Monday, July 11, 2016

Return To Sender By Julia Alvarez


Rating: WARTY!

This one sounded interesting from the blurb, but it quickly turned into a clone of all the other stories of illegal immigrants in the American South - or in this case the Northeast. Eleven-year-old Tyler's family hires migrant Mexicans to work on their Vermont farm. They don't worry too much about whether the workers are legal. Tyler gets to know the migrants' oldest daughter until he learns that she's there illegally.

I got to about one third the way through this and quickly lost interest. This story is nothing more than a duplicate of every other such story, showing Mexicans as struggling, trying to build a better life for themselves, which no one can blame a family for, but just like all the other stories, it depicts the Mexicans as religious, family-centric, and it tosses in cozy Hispanic family words like Tio and Abuelita.
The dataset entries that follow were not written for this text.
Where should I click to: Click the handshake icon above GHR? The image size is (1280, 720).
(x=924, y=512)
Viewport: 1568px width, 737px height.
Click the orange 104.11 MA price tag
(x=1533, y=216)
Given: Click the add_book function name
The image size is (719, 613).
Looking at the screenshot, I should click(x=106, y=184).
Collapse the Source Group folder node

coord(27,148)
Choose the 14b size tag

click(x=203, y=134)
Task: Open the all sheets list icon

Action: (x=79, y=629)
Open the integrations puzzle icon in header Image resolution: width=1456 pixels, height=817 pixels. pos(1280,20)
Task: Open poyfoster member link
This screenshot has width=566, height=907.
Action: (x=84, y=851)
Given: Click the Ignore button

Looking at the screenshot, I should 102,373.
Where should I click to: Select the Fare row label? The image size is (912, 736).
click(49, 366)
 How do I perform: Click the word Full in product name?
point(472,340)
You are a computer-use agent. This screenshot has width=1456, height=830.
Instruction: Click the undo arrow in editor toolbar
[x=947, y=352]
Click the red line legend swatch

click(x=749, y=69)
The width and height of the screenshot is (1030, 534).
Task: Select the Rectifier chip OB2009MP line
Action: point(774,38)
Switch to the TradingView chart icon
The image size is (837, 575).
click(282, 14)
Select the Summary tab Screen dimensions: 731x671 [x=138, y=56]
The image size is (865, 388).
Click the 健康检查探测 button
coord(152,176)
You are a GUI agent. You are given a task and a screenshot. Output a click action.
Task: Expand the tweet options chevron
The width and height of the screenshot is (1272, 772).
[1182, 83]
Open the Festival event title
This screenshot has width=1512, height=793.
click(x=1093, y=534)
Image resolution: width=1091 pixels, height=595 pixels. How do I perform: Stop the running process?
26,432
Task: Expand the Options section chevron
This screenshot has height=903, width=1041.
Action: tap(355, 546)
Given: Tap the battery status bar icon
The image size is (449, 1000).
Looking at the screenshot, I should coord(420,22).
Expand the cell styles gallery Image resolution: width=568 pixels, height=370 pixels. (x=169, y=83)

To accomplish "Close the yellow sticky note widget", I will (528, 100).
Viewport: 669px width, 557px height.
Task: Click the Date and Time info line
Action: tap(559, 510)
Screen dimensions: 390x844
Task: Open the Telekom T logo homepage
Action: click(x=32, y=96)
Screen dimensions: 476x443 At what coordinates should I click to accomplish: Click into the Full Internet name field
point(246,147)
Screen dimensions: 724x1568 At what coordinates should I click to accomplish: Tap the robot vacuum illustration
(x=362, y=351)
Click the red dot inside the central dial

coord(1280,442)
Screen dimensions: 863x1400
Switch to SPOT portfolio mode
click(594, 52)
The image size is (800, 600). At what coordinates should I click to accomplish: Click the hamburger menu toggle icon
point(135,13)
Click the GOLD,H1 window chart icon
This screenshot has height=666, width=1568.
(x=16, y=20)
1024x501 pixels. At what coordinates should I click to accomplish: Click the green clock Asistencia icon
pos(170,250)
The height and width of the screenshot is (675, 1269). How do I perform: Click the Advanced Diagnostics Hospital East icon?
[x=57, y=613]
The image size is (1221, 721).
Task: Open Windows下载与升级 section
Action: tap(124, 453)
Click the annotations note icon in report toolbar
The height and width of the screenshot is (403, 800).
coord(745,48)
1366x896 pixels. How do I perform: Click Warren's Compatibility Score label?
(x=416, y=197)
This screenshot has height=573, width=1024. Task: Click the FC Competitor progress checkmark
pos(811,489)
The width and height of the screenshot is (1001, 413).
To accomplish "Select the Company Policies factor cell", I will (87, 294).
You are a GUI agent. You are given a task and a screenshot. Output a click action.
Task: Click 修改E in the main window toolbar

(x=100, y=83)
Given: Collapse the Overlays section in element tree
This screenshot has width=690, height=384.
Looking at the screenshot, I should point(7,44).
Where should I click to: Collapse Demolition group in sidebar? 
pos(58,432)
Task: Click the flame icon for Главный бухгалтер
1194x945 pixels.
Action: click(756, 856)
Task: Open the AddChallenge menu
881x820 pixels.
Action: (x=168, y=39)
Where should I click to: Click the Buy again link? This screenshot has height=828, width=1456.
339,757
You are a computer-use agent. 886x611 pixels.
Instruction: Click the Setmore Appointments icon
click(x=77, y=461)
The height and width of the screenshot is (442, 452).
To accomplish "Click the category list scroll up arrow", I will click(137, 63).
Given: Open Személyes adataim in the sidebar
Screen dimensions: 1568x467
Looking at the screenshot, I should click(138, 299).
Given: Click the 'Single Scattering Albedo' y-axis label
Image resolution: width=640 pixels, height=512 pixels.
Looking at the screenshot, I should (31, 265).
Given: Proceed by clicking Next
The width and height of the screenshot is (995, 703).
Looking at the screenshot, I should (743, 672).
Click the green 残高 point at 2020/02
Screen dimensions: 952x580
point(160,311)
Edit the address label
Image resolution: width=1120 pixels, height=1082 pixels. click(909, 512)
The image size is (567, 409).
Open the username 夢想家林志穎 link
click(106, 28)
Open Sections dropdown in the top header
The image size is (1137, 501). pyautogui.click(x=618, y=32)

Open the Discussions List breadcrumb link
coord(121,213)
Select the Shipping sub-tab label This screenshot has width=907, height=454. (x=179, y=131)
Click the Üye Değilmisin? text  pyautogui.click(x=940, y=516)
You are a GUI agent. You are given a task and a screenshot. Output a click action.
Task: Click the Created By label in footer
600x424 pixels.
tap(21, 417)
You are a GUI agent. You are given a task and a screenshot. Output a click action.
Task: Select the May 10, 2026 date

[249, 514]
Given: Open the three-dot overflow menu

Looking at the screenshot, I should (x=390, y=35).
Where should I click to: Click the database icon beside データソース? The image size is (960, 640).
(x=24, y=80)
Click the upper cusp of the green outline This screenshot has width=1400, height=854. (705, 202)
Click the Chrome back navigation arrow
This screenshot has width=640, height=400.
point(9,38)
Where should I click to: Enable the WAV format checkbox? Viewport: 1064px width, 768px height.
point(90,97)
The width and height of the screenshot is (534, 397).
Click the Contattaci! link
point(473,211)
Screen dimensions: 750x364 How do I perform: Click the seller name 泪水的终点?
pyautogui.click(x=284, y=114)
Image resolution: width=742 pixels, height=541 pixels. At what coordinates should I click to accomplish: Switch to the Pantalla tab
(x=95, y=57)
But if every story of this nature depicts Mexicans as just like all the other Mexicans, isn't that racist? It sure seems that way to me. Why are these writers not interested in telling a different story: in stretching themselves and pushing the envelope instead of parroting the precise same thing all the other writers have already spewed ad nauseam?

I'm sorry but I'm not going to rate a novel as a worthy read when it's a Xerox of every other story and rather male-centric to boot. I do like it for the idea it gave me, but that's as far as I can compliment it!